The measles mortality reduction programme was adopted in Nigeria in 2005. The recommended strategies for achieving this goal include achieving routine immunization coverage of at least 90% in each LGA, ensuring that all children have a second opportunity for measles vaccination through supplemental immunization activities, and establishing case-based surveillance and improving management of measles cases, including the administration of supplemental vitamin A and adequate treatment of complications4. Measles case-based surveillance is an important strategy to detect cases and outbreaks of measles. It is also useful in monitoring the performance of the programme5. The DSNOs, under the supervision of the MOH, have an important role to play to ensure the success of the programme. These roles include sensitizing clinicians and health facility staff on the measles surveillance activities in the LGA, actively searching for measles cases, ensuring that samples are promptly collected from suspected measles cases, and transportation and delivery of the specimen at the zonal measles laboratory; monitoring surveillance indicators in the LGA, providing feedback to reporting facilities, focal persons, and communities, and also keeping them informed of likely outbreaks4. An Accelerated Measles Catch-up campaign was conducted in the northern part of the country in December 2005 and in the southern part of the country in 2006.
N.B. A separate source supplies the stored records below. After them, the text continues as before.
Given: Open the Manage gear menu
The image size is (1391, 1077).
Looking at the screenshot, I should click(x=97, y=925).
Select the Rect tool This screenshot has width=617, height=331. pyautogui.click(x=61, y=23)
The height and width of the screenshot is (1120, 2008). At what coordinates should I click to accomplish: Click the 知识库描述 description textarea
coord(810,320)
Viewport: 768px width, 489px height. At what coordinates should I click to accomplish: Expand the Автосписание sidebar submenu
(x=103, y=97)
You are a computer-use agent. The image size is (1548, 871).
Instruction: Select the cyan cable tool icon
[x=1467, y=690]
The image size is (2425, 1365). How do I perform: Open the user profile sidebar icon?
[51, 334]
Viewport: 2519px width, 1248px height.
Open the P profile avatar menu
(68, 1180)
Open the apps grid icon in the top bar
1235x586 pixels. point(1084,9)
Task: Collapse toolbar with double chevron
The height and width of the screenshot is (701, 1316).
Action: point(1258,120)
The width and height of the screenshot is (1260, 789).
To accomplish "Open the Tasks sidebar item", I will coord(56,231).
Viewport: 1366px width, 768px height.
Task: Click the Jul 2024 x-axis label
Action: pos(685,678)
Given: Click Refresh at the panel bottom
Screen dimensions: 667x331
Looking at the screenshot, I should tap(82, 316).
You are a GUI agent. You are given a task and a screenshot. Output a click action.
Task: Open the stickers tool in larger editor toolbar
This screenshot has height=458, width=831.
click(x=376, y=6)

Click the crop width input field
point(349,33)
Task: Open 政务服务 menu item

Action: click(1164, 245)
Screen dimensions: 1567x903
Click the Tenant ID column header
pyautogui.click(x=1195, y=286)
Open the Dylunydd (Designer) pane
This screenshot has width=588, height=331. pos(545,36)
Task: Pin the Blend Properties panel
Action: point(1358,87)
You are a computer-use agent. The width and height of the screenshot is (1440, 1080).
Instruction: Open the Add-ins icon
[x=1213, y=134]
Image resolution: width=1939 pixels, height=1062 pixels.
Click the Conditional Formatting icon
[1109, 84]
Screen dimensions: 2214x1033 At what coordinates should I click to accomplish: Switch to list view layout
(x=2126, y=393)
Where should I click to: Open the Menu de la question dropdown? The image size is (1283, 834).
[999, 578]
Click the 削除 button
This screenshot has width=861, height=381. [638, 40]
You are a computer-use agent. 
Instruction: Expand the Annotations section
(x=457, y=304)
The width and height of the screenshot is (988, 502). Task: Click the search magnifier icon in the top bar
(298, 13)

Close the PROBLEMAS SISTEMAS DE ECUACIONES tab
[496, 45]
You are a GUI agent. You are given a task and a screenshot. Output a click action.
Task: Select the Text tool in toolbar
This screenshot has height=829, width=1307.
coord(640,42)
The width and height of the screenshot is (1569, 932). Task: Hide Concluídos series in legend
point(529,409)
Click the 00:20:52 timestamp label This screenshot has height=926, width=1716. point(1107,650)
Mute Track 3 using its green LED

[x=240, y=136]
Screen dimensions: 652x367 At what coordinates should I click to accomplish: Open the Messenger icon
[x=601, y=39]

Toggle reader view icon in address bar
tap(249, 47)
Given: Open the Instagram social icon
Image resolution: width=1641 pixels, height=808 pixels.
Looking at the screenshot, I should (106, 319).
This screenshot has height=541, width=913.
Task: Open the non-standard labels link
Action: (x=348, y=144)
In order to enhance the capacity of DSNOs to perform their roles in disease surveillance, cascaded training on measles and acute flaccid paralysis (AFP) surveillance sub-systems of the IDSR were conducted from the National level to the LGA level between June and August 2005. However, in January 2006 four DSNOs were redeployed and six new ones were appointed which resulted in suboptimal performance in AFP surveillance [6]. This necessitated the need to conduct formal training for the new surveillance officers and an opportunity to retrain the previous officers. The training which was aimed at strengthening AFP and measles surveillance in order to direct immunization activities was used to review the current epidemiology of polio and measles transmission, as well as the goals and current status of the global and national initiatives. The training enabled participants to understand and appreciate the surveillance process, indicators, and data management issues, as well as the role of officials at various levels, particularly DSNOs in both the AFP and measles surveillance subsystem. The training was assessed to document its immediate impact on the knowledge of participants about their role in the surveillance process. The results of the effect of the training on measles surveillance are reported here. The association between some socio-demographic factors and the changes in knowledge following the training were also assessed.